Voilà ce que les légendaires et les historiens nous disent de cette forteresse, et il serait à désirer que l'on pût aussi facilement reconstituer le plan de ses vieilles murailles. Malheureusement, leur état de dégradation avancée ne permet de le faire que d'une façon très-conjecturale. La partie principale du château proprement dit, dont il ne reste plus que quelques pans de murs, s'élevait, véritable nid d'aigle, sur le rocher qui occupe la pointe extrême de la langue de terre dont j'ai parlé en commençant. Sa forme paraît avoir été très-irrégulière, à cause du soin que l'architecte avait pris de suivre toutes les anfractuosités du granit, afin d'utiliser pour la défense tous les avantages de la position naturelle, qui est véritablement formidable. Les ouvertures qui existent encore ne présentent aucun caractère appréciable, mais la grossièreté de l'appareil, qui se compose de moëllons schisteux unis par un ciment de chaux, l'emploi presque constant des formes angulaires et l'absence de tours de moyen diamètre me porteraient à placer la construction de cette partie à une époque antérieure au temps de l'architecture rayonnante.
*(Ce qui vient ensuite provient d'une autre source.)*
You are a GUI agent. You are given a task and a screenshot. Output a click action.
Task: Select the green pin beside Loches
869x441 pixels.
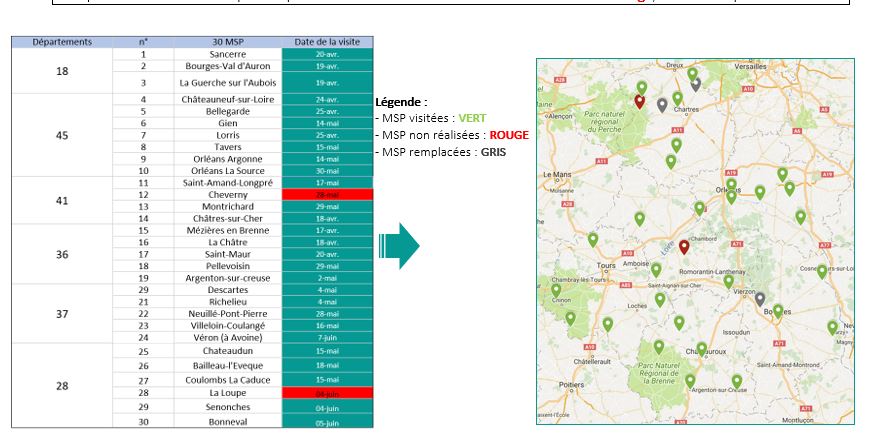[x=660, y=299]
On voit encore à l'Est, et sur un plan moins élevé, un ouvrage extérieur dont l'appareil est beaucoup plus soigné et qui affecte très-sensiblement la forme des bastions de la fin du XVème siècle et du commencement du XVIème. De ce côté, la roche étant coupée à pic et inabordable, on n'a pas eu besoin de rendre l'accès plus difficile à l'aide d'un double rempart. Du côté opposé la pente du terrain étant au contraire moins rude, on avait construit une seconde enceinte, dont les traces sont encore assez reconnaissables, et qui, partant de l'angle Nord-Ouest du rocher, allait se relier à l'angle Sud-Ouest, et enveloppait sa base d'une espèce de demi-cercle assez irrégulier, dans lequel il serait peut-être possible de retrouver l'équivalent du bayle extérieur des châteaux de plaine.
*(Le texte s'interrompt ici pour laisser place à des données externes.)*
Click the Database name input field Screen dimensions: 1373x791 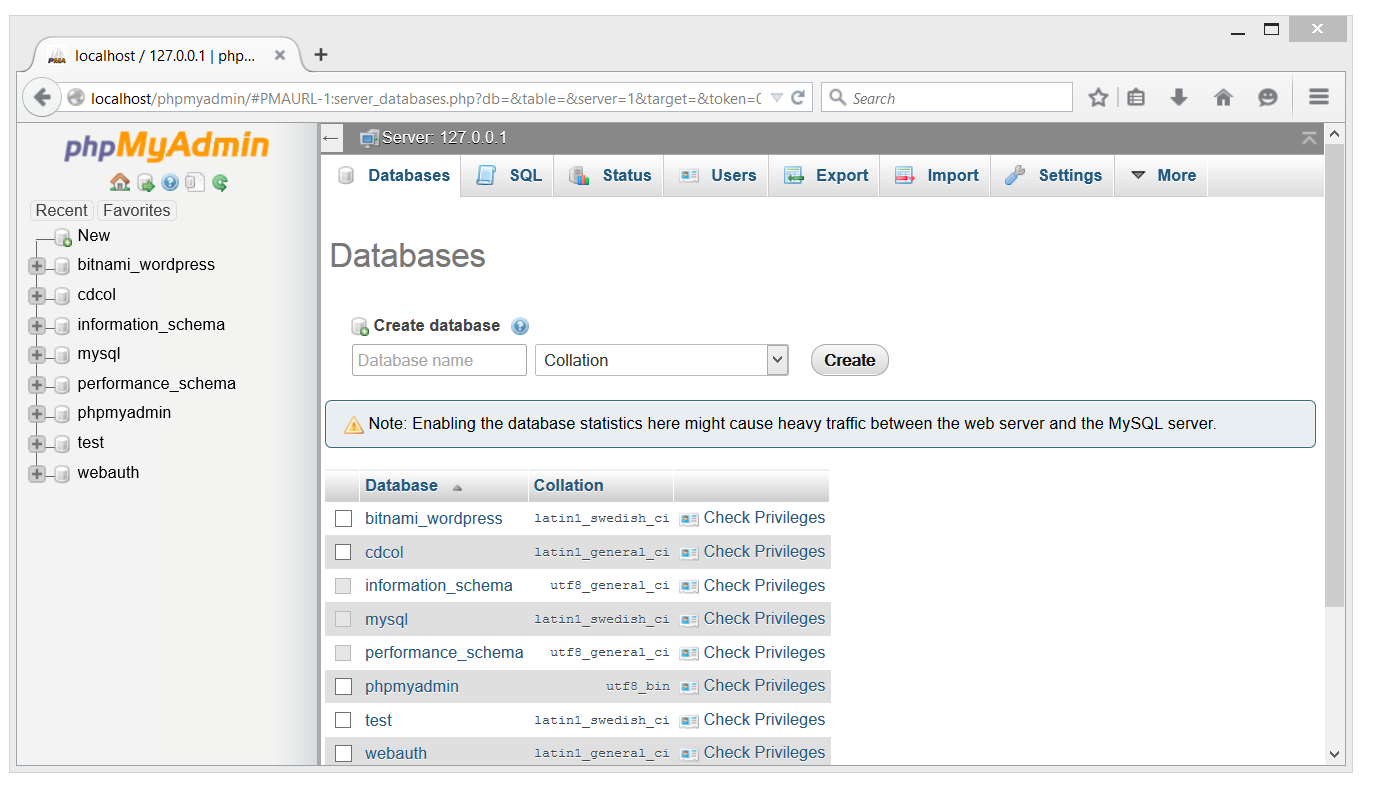pyautogui.click(x=438, y=359)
Enfin, au Sud, un fossé, qui coupait transversalement l'isthme dans toute sa largeur, complétait le système de défense, autant du moins qu'il est possible d'en juger d'après les vestiges informes que le temps et la main des hommes ont laissé parvenir jusqu'à nous.

Je terminerai donc cette notice aussi incomplète que les ruines du monument à la description duquel elle est consacrée, en disant que le château de la Roche-Maurice, malgré l'intérêt appréciable qu'il peut offrir aux archéologues, mérite surtout d'attirer l'attention des amateurs de la belle et poétique nature animée par les légendes du temps passé. (Charles de Keranflec'h).